--- Prompt 1 ---
Rewrite the biography from "Thinking about his" to "of some sort.", replacing "Edirne" with "Istanbul".
--- Prompt 2 ---
List every city named in the biography.
START Text
After the war, he entered the Turkish Military Academy, but switched to the Naval Academy in 1881. While there, he was chosen to decorate the cabins and salons of the Sultaniye, a ship belonging to Sultan Abdul Hamid II, that had seen service during the war and was undergoing repairs. As a reward for his work, he was promoted to "Officer", although he later wrote that he would have preferred to be paid for it. His fellow students ridiculed him, as everyone became an officer upon graduating, anyway. This and other complaints, including the poor treatment given to his favorite teacher, led him to leave the Academy.

Thinking about his wartime friend, he went to Italy. He spent twelve years there; visiting museums and workshops in Rome, Florence and Naples. He then spent some time studying historical artifacts in Egypt. Upon returning, he received an offer to be reinstated in his former rank, but he refused, choosing instead to open his own workshop in Edirne. There, he created portraits and historical scenes, mostly from major wars fought by the early Ottoman Empire. In each of those scenes, he would include a small portrait of himself, as a Janissary or official of some sort.
END Text
START Data provided
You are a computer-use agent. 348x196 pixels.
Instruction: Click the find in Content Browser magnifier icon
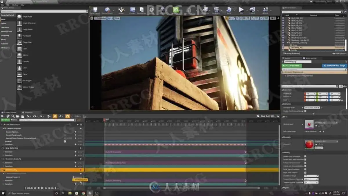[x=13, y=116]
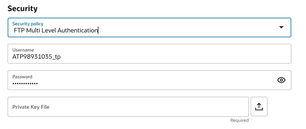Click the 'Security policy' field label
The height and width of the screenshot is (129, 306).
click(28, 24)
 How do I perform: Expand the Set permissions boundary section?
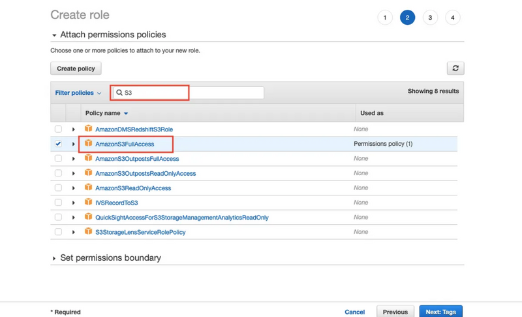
END Data provided
--- Exercise response 1 ---
Thinking about his wartime friend, he went to Italy. He spent twelve years there; visiting museums and workshops in Rome, Florence and Naples. He then spent some time studying historical artifacts in Egypt. Upon returning, he received an offer to be reinstated in his former rank, but he refused, choosing instead to open his own workshop in Istanbul. There, he created portraits and historical scenes, mostly from major wars fought by the early Ottoman Empire. In each of those scenes, he would include a small portrait of himself, as a Janissary or official of some sort.

--- Exercise response 2 ---
Rome, Florence, Naples, Edirne